While individual superintendents are members of AASA, individual school board members are not members of NSBA, he and Heim noted. Rather, a given school board can, as an entity, join a state school boards association. NSBA is a federation whose members are the state school boards associations. The maximum number of members is 49 because Hawaii does not have a state school boards association.

About 10 state school boards associations have dropped membership in NSBA in recent months, Heim indicated. Another 10 have put NSBA on notice they are reevaluating their membership status.

Domenech expressed curiosity about whether this scale of exodus could be attributed to one high-profile letter. “Being on the outside and looking at it … what else was going on?” he asked.

Heim said executive directors of state associations want more say in NSBA. Currently, the NSBA board of directors is made up solely of school board members, with one state executive director serving as a non-voting member.

Heim said he was “minding his own business” as Kansas’ executive director when fallout over the letter to Biden led to a leadership vacancy with the national association. Saying he believes the national group has a vital role, he said his goals are to reestablish trust, keep members in the fold and possibly win members back.

Domenech, he said, was the first in the nation’s capital to reach out to him after he joined NSBA. “It was so good to feel like I had a friend in Washington.”

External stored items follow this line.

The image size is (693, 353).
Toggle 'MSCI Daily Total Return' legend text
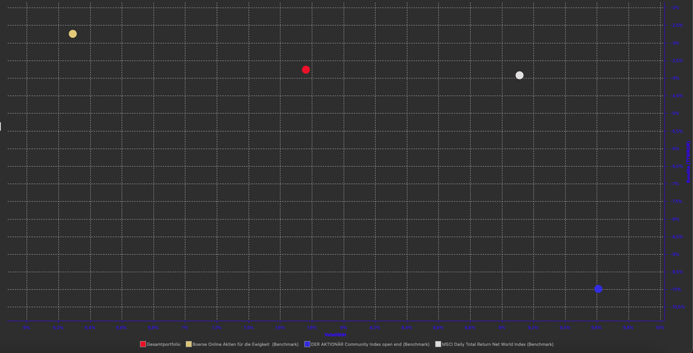click(497, 345)
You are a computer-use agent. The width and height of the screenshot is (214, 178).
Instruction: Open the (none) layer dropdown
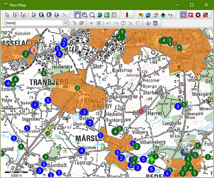[36, 23]
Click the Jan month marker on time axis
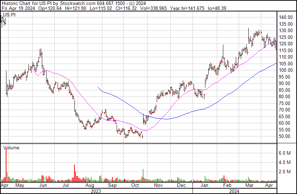 205,186
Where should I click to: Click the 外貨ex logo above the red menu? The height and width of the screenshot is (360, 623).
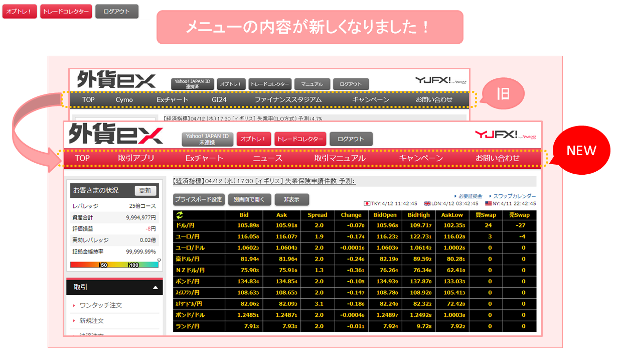point(116,136)
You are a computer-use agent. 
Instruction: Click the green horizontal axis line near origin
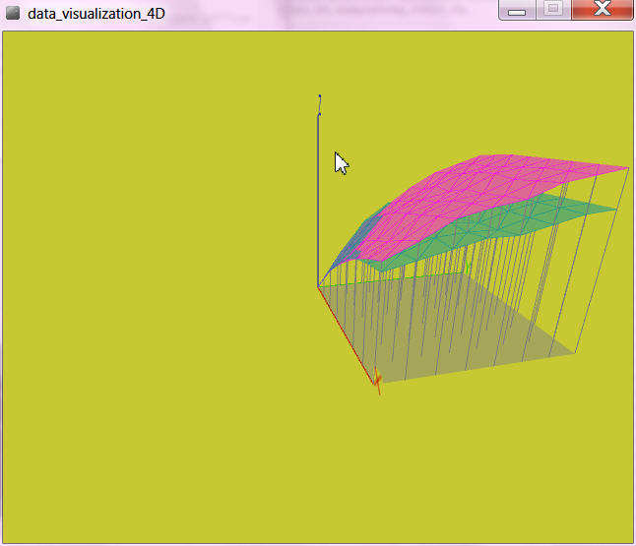340,283
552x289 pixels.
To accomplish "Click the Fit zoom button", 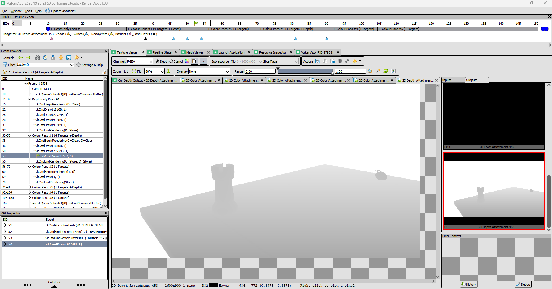I will click(x=136, y=71).
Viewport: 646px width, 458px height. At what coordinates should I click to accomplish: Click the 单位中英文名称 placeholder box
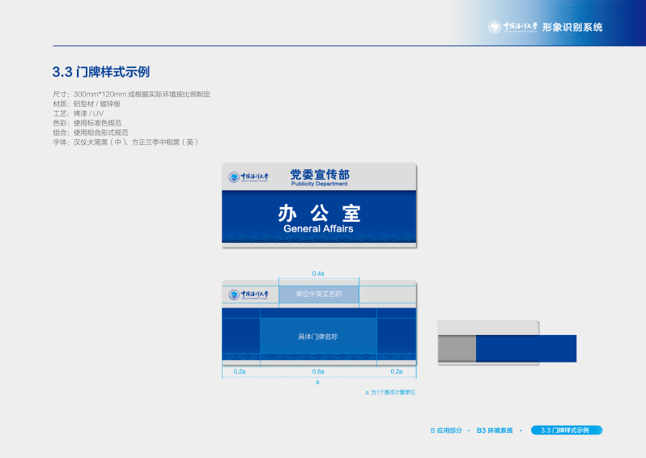(x=319, y=294)
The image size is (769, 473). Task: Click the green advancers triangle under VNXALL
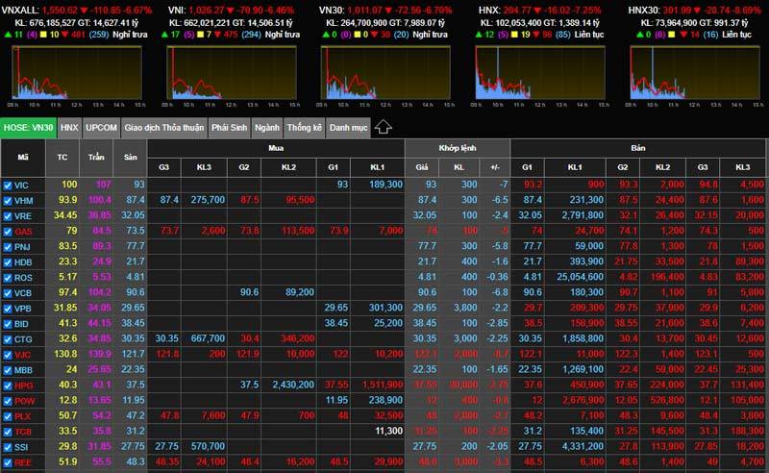tap(7, 34)
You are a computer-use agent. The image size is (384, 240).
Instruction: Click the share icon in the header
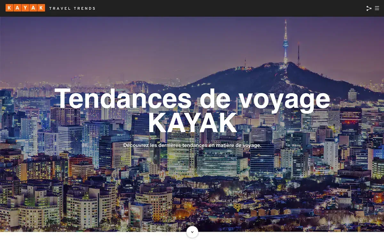coord(369,8)
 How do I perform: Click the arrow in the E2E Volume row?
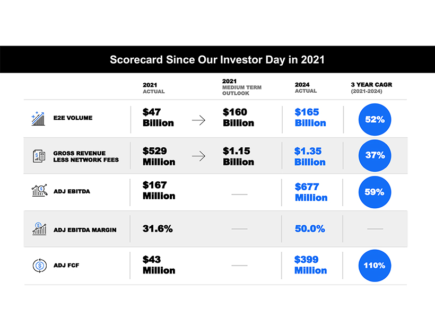pyautogui.click(x=198, y=120)
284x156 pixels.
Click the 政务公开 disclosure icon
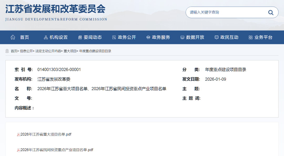114,37
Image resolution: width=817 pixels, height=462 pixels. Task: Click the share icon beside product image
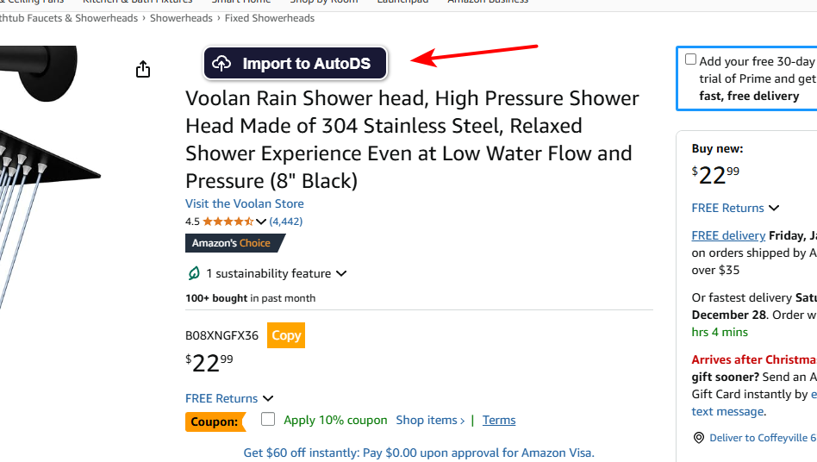[143, 70]

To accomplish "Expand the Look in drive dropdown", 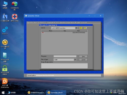I will tap(76, 28).
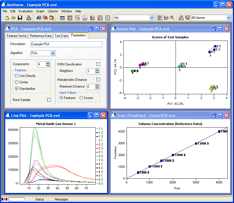Screen dimensions: 234x203
Task: Increase the Components stepper value
Action: [x=48, y=63]
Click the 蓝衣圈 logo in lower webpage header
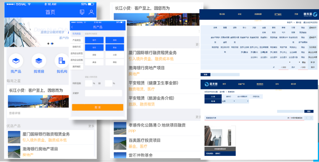This screenshot has height=162, width=319. pyautogui.click(x=209, y=84)
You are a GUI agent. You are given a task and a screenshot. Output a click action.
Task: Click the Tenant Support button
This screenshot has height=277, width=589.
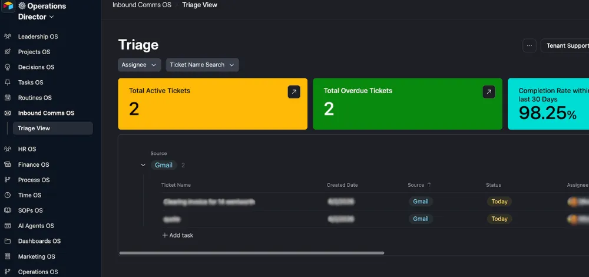567,46
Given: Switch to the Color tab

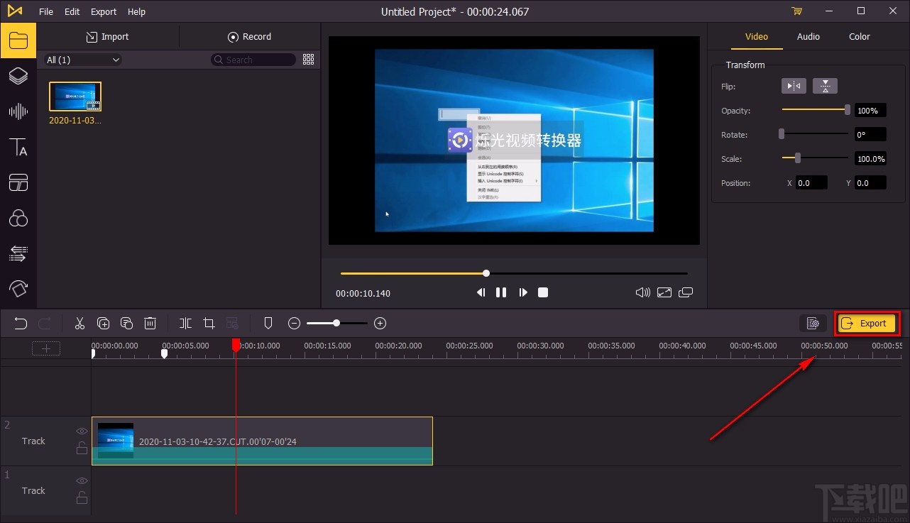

At both the national and local levels, everything is better when school boards and superintendents operate as a team, Domenech said. If a school district has a long-term superintendent and a school board with members who have served from many years, there is a 90 percent chance that it’s a high-performing school district, he said.

“It’s so hard for a board to be successful without a good superintendent, and vice versa,” Heim agreed.

He added that the current environment seems to be tough for everyone in school leadership.

Noting he used to be a superintendent, Heim added, “I’ve closed school buildings. I’ve fired coaches. And I have never seen anything like the last two years.”

(Eric Randall is senior editor with AASA’s Conference Daily Online and editor of On Board at the New York State School Boards Association in Latham, N.Y.)